26歳男性の場合 part20
お参りを終えるとあたりはすこし暗くなっていた。
「創。そろそろ帰ろっか。」
「うん。ママ、また来るね。」
さやかに別れを告げて、車の中。
「ママといっぱい話せた?」
「うん。ちゃんとお揃いのキーホルダー渡せたし、ママもきっと喜んでくれてる。」
家までの道のりの中、創はずっと自分たちに話しかけ続けていた。途中、ファミレスによって夕飯を済ませて、家に着く。
「お風呂入ってきなさい。創はお父さんと一緒に入りなね。」
家に着くなり、洗濯物を畳む母さん。自分は創の服を脱がせてお風呂に入れる。今日、体験したことや、ママと話した内容などを話した。お風呂から上がると、新聞のチラシの中にあったスイミングスクールの案内を創と一緒に見た。
「ここ行ったらイルカさんたちと泳げるようになるかな?」
もう、そこには水を怖がる創の姿はなかった。すごく純粋に『イルカと泳ぐ』という目標だけをみて目を輝かせていた。

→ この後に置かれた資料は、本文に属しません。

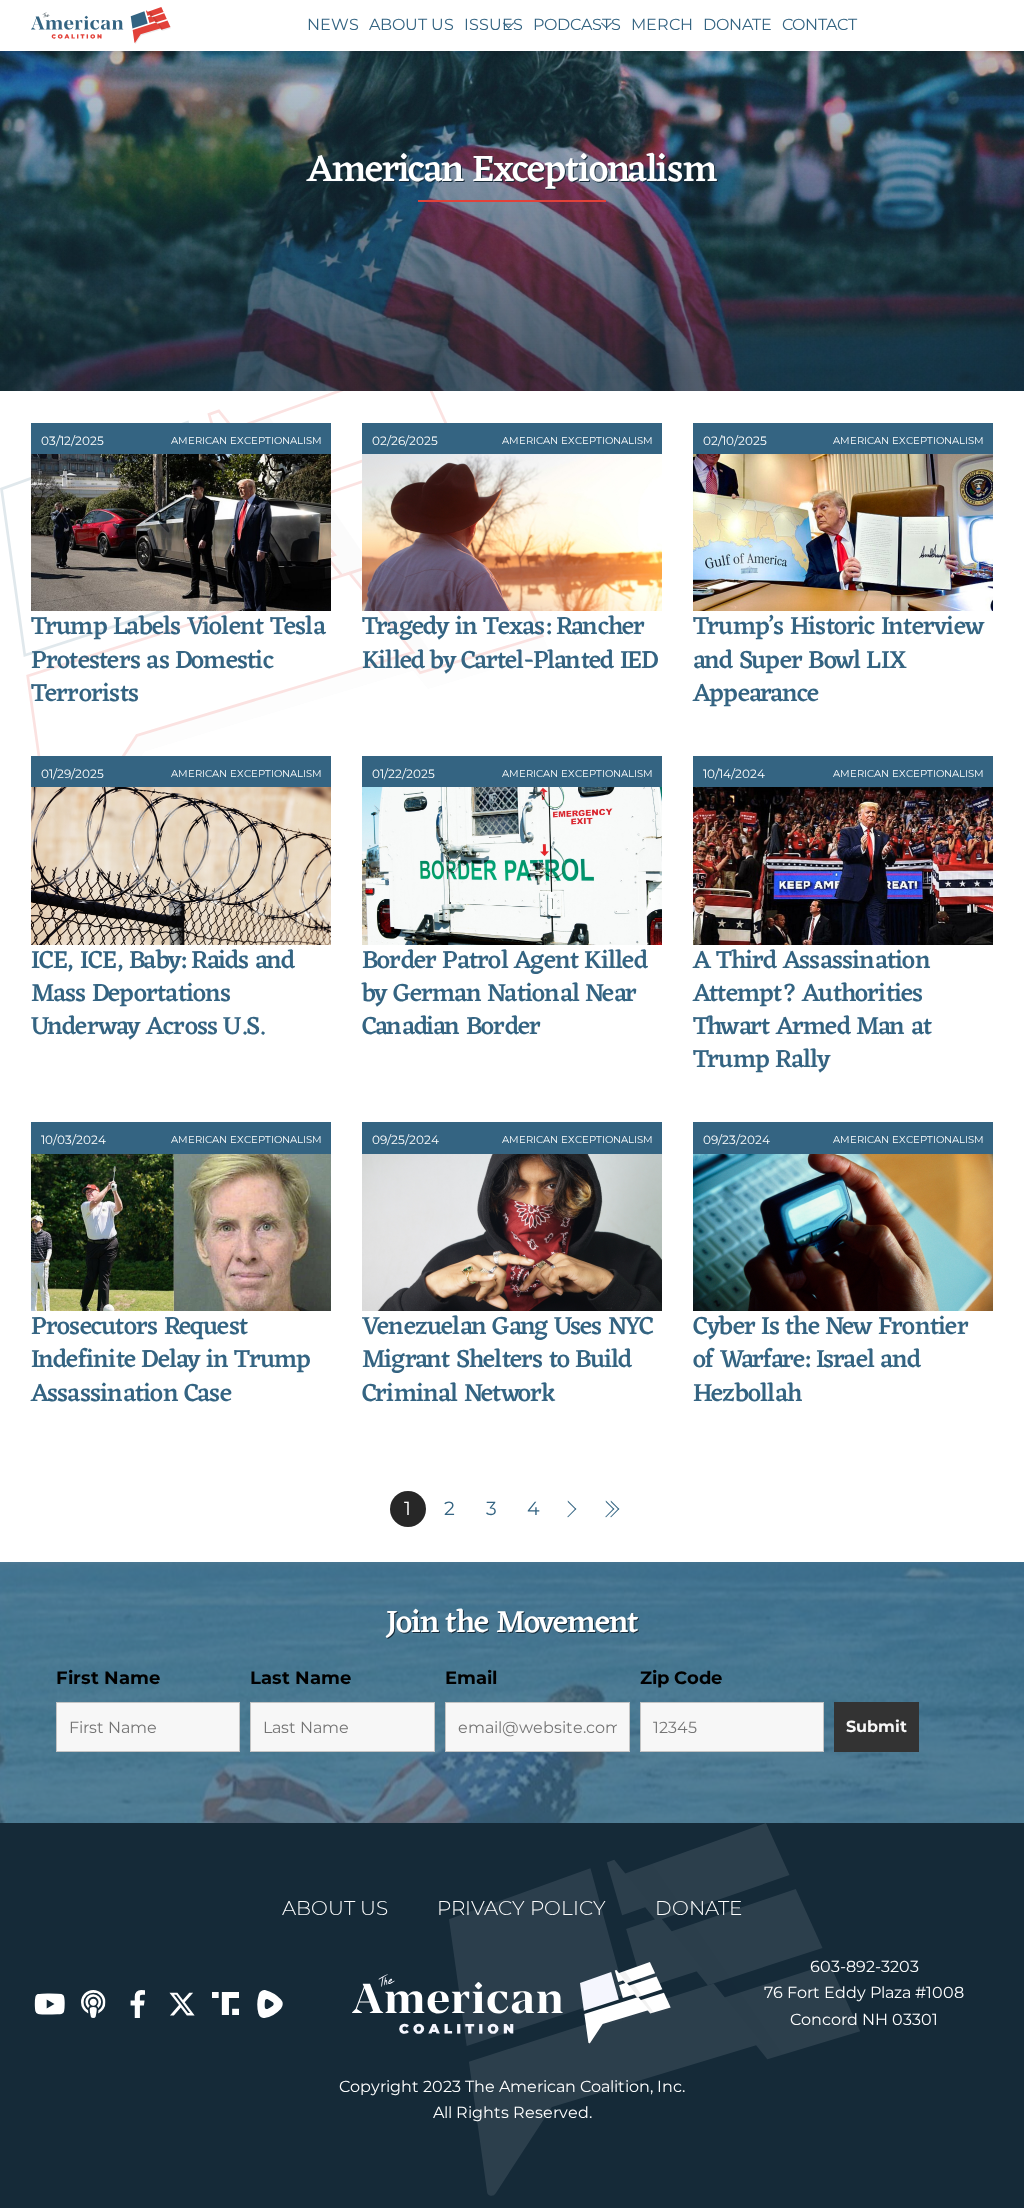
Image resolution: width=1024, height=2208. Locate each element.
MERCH (662, 24)
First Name (108, 1678)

「そうだな。創次第かな。いっぱい練習して、イルカさんと一緒に泳げるようにならなきゃな。」
母さんは自分たちのやりとりを見て、ドラマを見る片手間に微笑んだ。
「創?もうすぐ寝る時間だよ。お父さんと一緒にベットに行きなさい。」
創も今日一日動き回って眠たくなったのか、目を擦っていた。
「創、寝よっか。」
自分は創の手を握って寝室に入った。創をベットに寝かして、ゆっくりとお腹をトントンとする。
「パパ。こっちきて。」
創からの要望に答えると創はそっと自分に抱きつき、頬にキスをした。
「おやすみなさい。」
「おやすみ。また明日な。」
創と自分は2人並んでゆっくりと目を閉じた。